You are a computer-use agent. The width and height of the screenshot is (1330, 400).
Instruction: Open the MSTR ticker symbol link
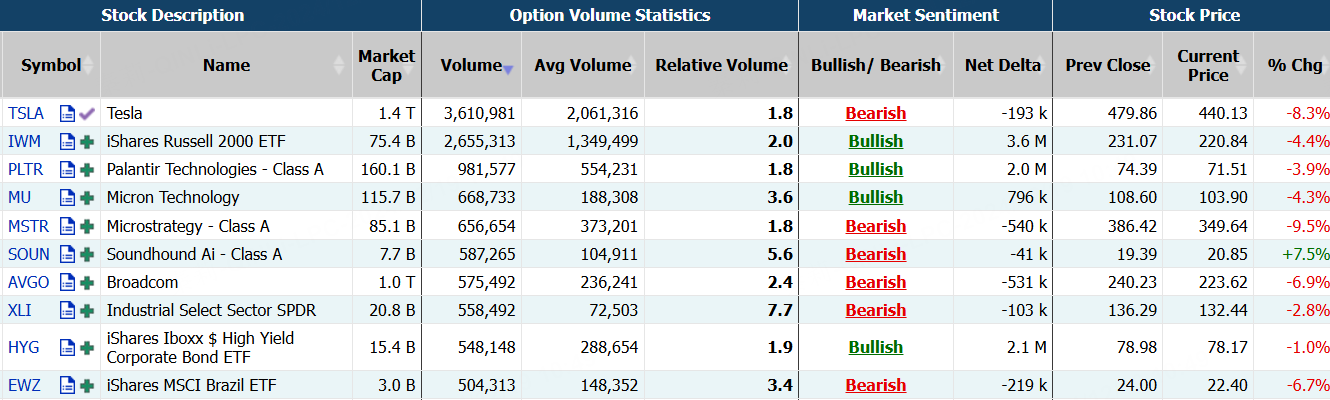click(x=28, y=226)
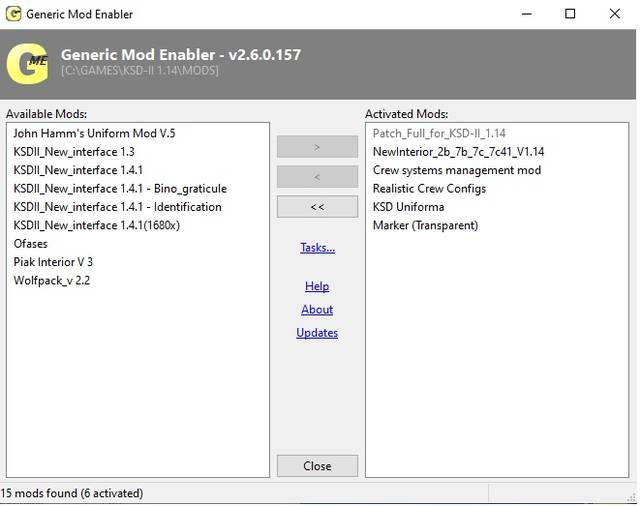Select Crew systems management mod
This screenshot has width=640, height=506.
[x=457, y=170]
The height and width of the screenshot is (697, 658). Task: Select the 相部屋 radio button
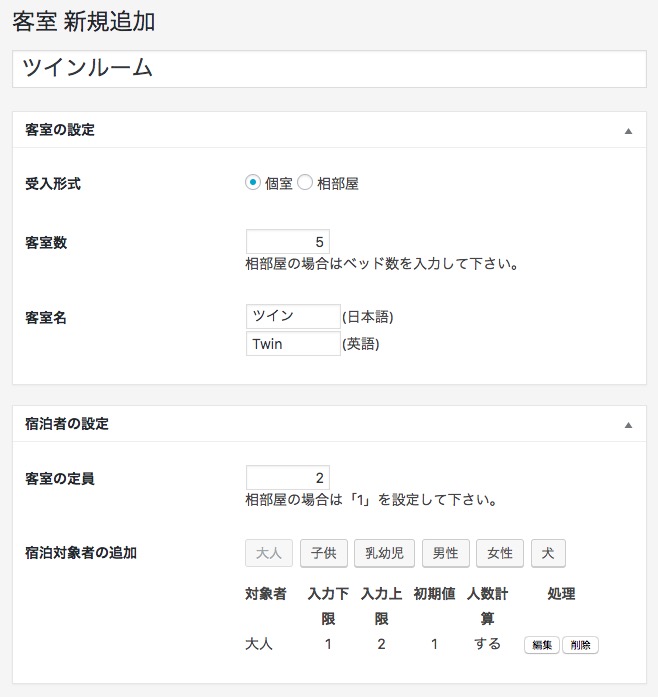[x=305, y=182]
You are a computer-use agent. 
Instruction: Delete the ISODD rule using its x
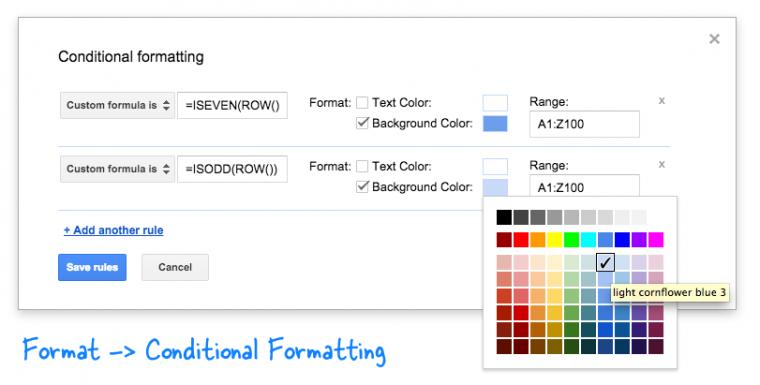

====

▶ [AIM OF THE TASK] Pictures aside, set down the lines from the one containing "Instruction: Open the MSTR ticker symbol link" through the end of the records above, exactly and only those.

▶ [FINISHED EXERCISE]
Instruction: Open the MSTR ticker symbol link
click(x=28, y=226)
Select Crew systems management mod
This screenshot has width=640, height=506.
[x=457, y=170]
The height and width of the screenshot is (697, 658). Task: Select the 相部屋 radio button
[x=305, y=182]
You are a computer-use agent. 
Instruction: Delete the ISODD rule using its x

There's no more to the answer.